If one doesn’t make notes in a meeting, one will remember the big ideas clearly. But I have realised that it is also the seemingly small ideas that matter. A phrase one hears, a memory that comes by, a trigger from the gut – these are hard to remember after the meeting. Especially, if one is in a series of back-to-back meetings. The best way then is to capture the moment by writing it down to come back to it later.

I always carry a 300-page spiral notebook – I have bought dozens of these, so I do not have to worry about finishing one and then having to go buy another. It is 20 cm x 27 cm. The spiral binding makes it easy to fold and write comfortably on both sides. I typically complete one notebook in about 2 weeks. I reserve the first page as a daily index for future reference. Once done, I put a sticker on the front with the start and end date.

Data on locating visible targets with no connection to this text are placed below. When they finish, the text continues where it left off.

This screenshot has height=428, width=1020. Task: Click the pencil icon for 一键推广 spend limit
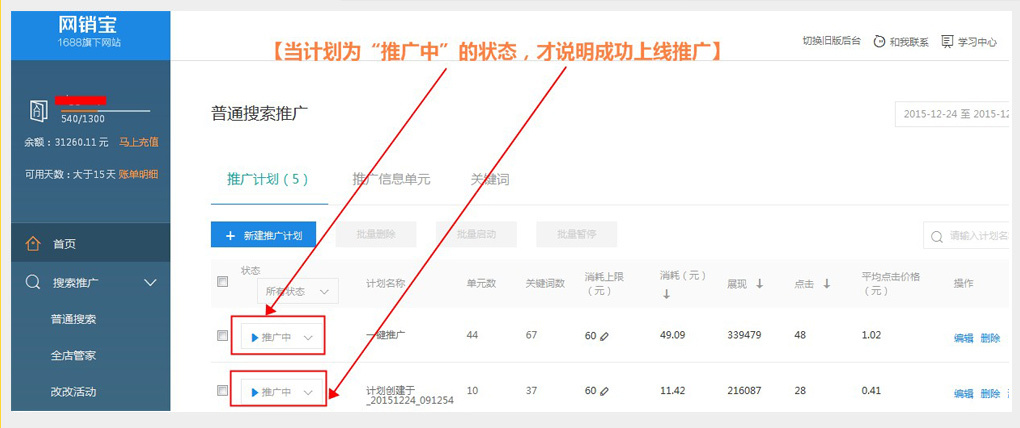[604, 336]
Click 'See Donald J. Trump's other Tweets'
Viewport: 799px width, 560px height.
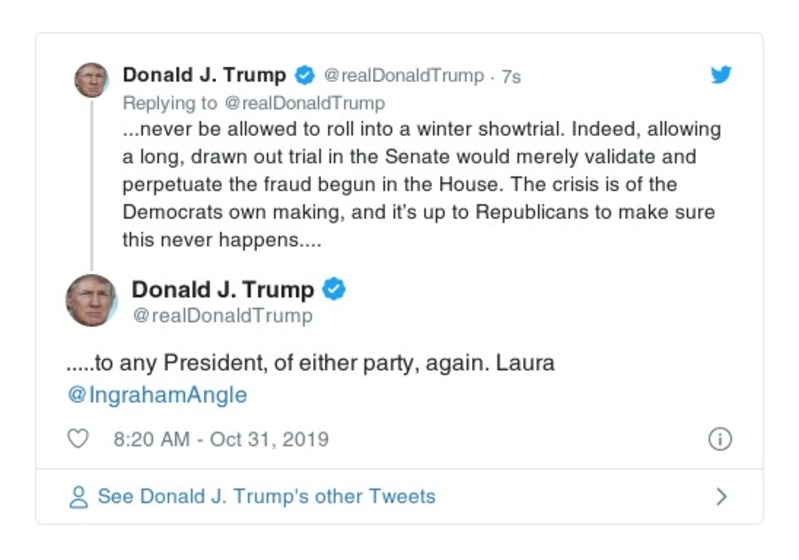point(266,497)
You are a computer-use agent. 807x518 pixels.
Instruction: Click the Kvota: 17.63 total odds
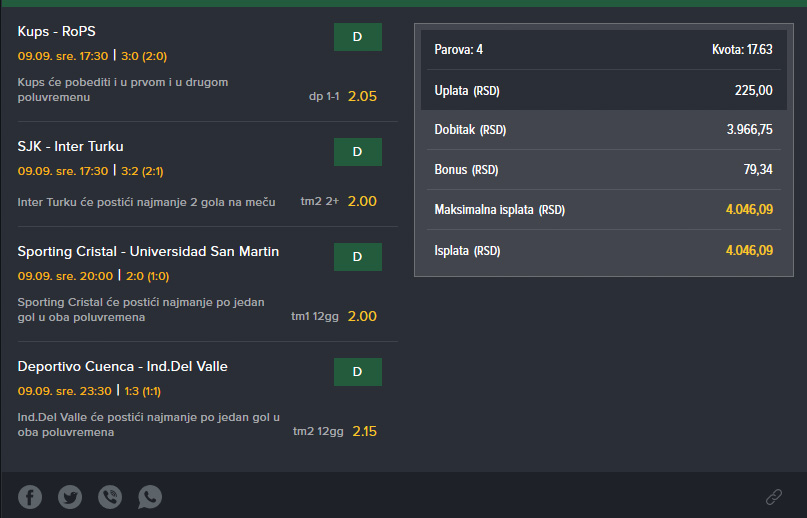[x=742, y=49]
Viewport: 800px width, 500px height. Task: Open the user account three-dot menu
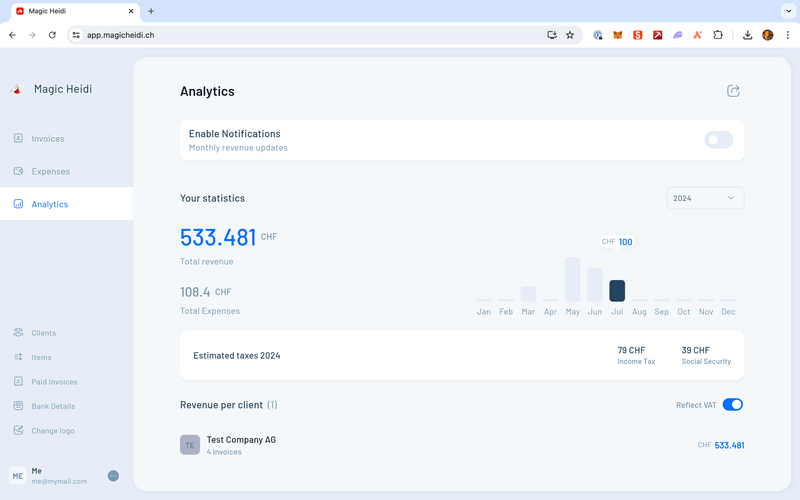click(x=113, y=476)
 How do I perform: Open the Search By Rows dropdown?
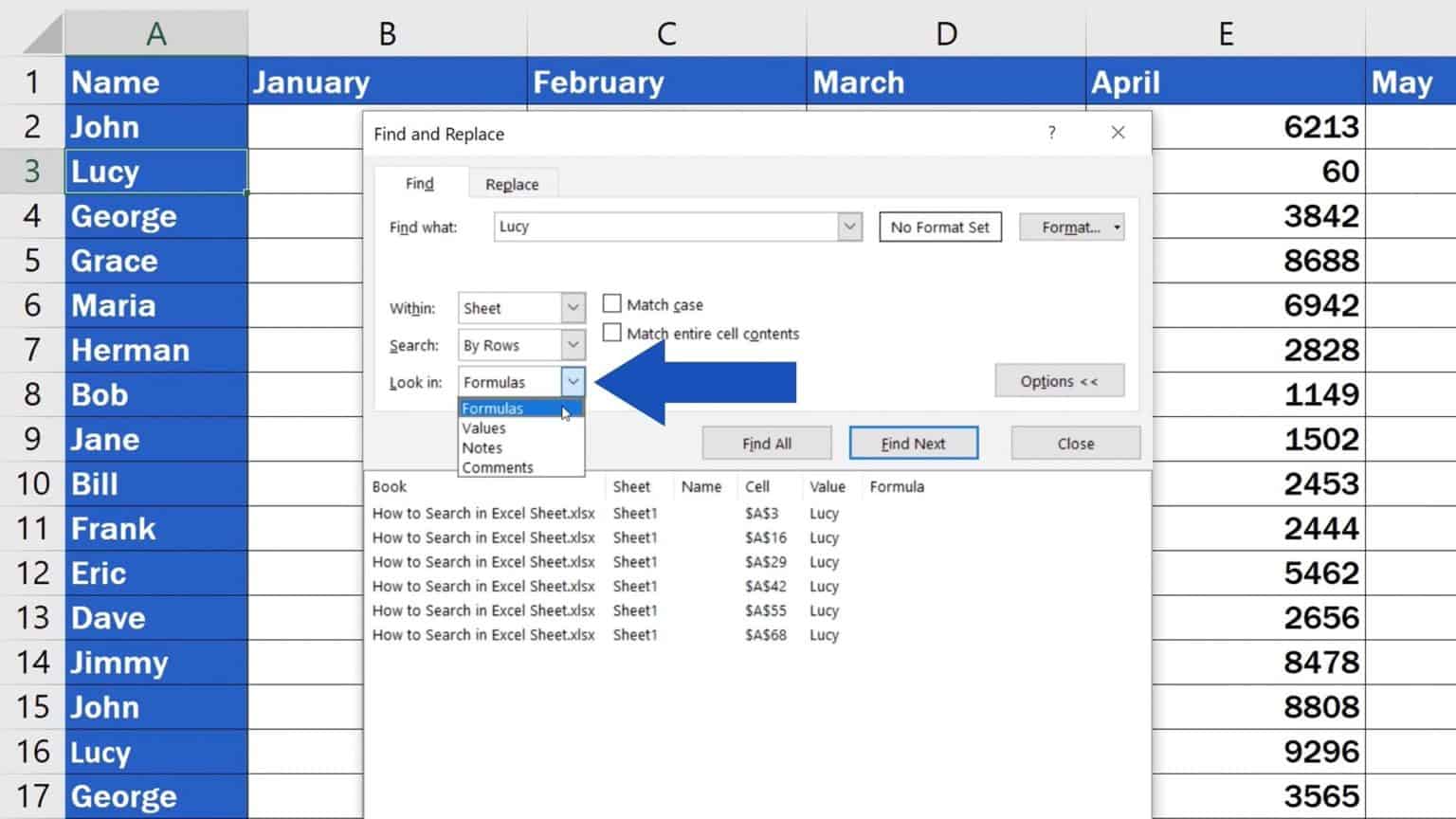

I always have 2 pens with me – standard issue Bic “Round Stic” fine or medium, in blue and black. I like Blue Fine and Black Medium. I haven’t found them in India yet, so I buy them in bulk on my US visits. Each pen costs under Rs 10, so there is no regret even if I lose one. I keep two pens with me just in case the ink runs out on the pen I am using – this way I do not have to scramble around for another pen. Of late, learning from a colleague, I have added a red pen so I can highlight key points after a meeting.

I also carry with me a folded sheet in my pocket for times when it is unwieldy or unwise to carry a notebook – walks, weddings, movie theatres, social gatherings. I then rewrite these points into my notebook so everything is in a single place and I don’t have to deal with scraps of paper.

When travelling, I have a small bag (my son named it “BB” – Bangkok Bag, after the place we bought it). I can fit my iPad and the spiral book in it which helps when travelling.

Much of what I have said can be accomplished via an iPad and some note-taking app. But I like the certainty of paper and pen (no battery issues!). Also, the ability to quickly flip pages to refer to some past writings is easier. Just like we have spatial memory when reading physical books, I can generally tell where I wrote something so it is much easier to reference.